Несколько дней спустя Тепляков провожает нас в училище. Мы уже разместились по вагонам, паровоз дает гудок, состав вздрагивает, трогается. И мы видим, как остается на платформе коренастый человек в старой поношенной шинели со «шпалой» на петлицах, человек, который плачет…
Прощаться с Тепляковым мне было тяжелее, чем другим: я работал с ним рядом, был его помощником. И если Тепляков так и не попадет на фронт до конца войны, я скажу: он был ее самым активным участником. Он учил нас быть правдивыми и честными, он учил нас быть серьезными и добрыми. Он подарил нам частицу своего сердца, большого сердца коммуниста.
Товарищ курсант
Училище встречает нас буднично. Прямо со станции ведут в баню. Таков закон военного времени: все начинается с бани, именуемой санпропускником.

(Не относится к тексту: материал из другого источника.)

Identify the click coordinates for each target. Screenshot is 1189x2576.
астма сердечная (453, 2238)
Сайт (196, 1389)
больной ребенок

Мы снимаем свои спецшкольные кители, брюки и идем туда, где шипит пар и гремят жестяные шайки.
Нам дано тридцать минут.
Через тридцать минут мы возвращаемся в раздевалку. Нас ожидает большое огорчение: завхоз спецшколы, который ехал с нами до училища, всю форму увез обратно. Она, конечно, нам не нужна, но каждый хотел бы оставить ее на память.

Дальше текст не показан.